Thea Dorns Roman ist nicht einfach ein Thriller mit wissenschaftlichem Anstrich. Abgesehen davon, dass die Fakten gut recherchiert und verständlich dargestellt werden, versteht es die Autorin, den Lesenden auch durch ihre Stilwechsel Vergnügen zu verschaffen. Johanna Mawet spricht und denkt im heute üblichen Jargon. Johann Ritter hingegen kann sich noch so sehr um den heutigen Sprachgebrauch bemühen, seine Sprache bleibt von seiner schlesischen Herkunft geprägt, seine Ausdrucksweise bleibt altmodisch, was ihn zum Aussenseiter macht. Zudem treten Erzähler auf, die ebenfalls ihrer Rolle gemäss sprechen. – Erst mit der Zeit merkt man, dass auch Luzifer sich einmischt und schwarze Magie ins Spiel kommt. Dazwischen gibt es Zitate aus 200 Jahre alten Wissenschaftstexten. Nicht nur Sprache und Wortschatz, auch die Druckschrift nutzt die Autorin für ironische Seitenhiebe.

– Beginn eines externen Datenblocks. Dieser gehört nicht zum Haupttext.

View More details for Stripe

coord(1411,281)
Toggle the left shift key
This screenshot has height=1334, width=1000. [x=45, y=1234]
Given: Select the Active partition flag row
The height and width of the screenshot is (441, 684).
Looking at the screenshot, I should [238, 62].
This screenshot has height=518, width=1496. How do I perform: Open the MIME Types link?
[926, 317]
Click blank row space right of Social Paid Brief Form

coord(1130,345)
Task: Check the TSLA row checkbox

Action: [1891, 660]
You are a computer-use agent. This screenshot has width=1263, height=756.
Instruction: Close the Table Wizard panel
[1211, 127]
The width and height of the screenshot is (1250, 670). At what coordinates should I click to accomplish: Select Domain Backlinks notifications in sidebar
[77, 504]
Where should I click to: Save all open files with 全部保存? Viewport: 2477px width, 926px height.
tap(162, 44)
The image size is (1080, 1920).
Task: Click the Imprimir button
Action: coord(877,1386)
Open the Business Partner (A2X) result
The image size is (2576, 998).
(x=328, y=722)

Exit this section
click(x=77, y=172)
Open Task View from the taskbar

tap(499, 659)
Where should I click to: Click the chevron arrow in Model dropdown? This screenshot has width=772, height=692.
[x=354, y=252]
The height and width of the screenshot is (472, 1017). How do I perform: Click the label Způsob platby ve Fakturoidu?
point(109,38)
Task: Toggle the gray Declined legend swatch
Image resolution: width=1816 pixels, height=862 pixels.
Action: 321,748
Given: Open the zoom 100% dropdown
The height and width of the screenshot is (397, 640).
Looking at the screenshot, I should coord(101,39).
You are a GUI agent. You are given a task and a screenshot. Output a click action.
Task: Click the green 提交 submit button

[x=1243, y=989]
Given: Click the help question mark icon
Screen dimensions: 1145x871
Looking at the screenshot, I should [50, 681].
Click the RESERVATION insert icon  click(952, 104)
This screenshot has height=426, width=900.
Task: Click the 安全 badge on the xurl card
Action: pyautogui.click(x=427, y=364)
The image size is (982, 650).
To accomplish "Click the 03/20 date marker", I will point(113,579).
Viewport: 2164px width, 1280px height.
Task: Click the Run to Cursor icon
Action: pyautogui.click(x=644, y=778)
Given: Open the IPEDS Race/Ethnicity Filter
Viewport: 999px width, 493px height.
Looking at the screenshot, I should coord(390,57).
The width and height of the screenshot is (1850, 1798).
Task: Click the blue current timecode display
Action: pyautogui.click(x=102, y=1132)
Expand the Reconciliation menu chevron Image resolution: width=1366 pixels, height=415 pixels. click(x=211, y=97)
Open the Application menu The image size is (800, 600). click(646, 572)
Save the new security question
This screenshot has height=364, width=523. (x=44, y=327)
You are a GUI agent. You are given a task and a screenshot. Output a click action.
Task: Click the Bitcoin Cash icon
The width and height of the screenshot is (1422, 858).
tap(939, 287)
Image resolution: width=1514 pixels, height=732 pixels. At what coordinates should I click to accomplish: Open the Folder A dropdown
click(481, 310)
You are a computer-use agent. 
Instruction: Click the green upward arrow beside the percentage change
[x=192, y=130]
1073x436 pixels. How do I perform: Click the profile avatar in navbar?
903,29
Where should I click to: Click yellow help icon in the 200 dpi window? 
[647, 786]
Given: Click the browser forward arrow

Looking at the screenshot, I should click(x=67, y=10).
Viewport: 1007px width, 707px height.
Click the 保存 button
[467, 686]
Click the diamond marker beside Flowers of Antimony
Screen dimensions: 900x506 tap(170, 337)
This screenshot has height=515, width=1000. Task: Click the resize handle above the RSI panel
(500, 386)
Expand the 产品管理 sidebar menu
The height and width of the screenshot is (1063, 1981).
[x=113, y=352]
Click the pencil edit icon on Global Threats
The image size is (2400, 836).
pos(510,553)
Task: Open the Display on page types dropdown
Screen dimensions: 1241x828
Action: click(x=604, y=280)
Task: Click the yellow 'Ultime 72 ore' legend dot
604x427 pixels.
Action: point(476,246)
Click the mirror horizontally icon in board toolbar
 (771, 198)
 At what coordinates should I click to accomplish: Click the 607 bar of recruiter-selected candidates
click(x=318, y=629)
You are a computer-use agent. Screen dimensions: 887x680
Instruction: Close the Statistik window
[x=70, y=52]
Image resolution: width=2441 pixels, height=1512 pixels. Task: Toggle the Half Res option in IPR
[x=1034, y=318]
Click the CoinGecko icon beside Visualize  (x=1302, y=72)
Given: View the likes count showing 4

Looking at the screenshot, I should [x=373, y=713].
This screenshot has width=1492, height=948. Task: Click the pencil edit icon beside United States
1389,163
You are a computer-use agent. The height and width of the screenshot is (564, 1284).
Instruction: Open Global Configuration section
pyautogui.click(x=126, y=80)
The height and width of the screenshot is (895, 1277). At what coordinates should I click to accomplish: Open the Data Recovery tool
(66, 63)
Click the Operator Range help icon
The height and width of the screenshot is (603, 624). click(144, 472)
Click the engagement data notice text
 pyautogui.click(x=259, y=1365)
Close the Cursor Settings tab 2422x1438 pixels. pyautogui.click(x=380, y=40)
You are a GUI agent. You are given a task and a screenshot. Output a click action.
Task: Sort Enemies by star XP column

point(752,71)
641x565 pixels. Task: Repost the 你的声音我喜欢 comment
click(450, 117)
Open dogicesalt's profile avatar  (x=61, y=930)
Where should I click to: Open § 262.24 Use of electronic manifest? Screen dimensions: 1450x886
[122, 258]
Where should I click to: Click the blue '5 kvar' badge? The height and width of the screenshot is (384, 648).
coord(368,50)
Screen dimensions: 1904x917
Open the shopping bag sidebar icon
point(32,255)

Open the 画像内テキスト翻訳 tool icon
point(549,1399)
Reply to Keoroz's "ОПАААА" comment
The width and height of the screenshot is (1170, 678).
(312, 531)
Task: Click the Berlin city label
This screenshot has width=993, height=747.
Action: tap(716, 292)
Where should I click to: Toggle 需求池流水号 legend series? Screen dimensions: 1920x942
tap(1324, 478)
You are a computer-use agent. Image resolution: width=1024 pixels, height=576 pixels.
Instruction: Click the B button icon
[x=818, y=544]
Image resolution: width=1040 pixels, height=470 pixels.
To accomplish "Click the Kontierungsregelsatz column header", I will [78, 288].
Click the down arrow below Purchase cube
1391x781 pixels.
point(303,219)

Und Johann Ritter mit seiner Weltsicht von 1800 wähnt einen «Apfelbund» zu erkennen, als er unter den Studenten und Dozenten viele Menschen mit flachen silbernen Kästen sieht.

Am Ende fragen wir uns, wer eigentlich unglückselig ist: Johanna, weil sie (fast) bis zum Ende versucht, dem Rätsel der Unsterblichkeit auf die Schliche zu kommen – wer dächte nicht an Dr. Faustus. Oder Johann, weil er in unentwirrbare Fallstricke der Geschichte verwickelt ist, aus denen er sich wohl nicht befreien kann – wir könnten uns an den «ewigen Juden» Ahasverus erinnern. Die Realität von Tod und Sterblichkeit, aber auch die Faszination der Unsterblichkeit stehen hinter allem wie in einer universellen Tragikomödie.
Thea Dorn (geboren 1970) ist Dozentin für Philosophie an der Freien Universität Berlin und hat einige vielbeachtete Romane, Sachbücher, Theaterstücke und Drehbücher verfasst. Sie wurde dafür mit verschiedenen Preisen ausgezeichnet.
Thea Dorn, Die Unglückseligen. Roman.
Knaus Verlag 2016; 560 Seiten, gebunden
ISBN: 978-3-8135-0598-6
auch als Hörbuch (für MP3 und als Download) und als E-Book erhältlich.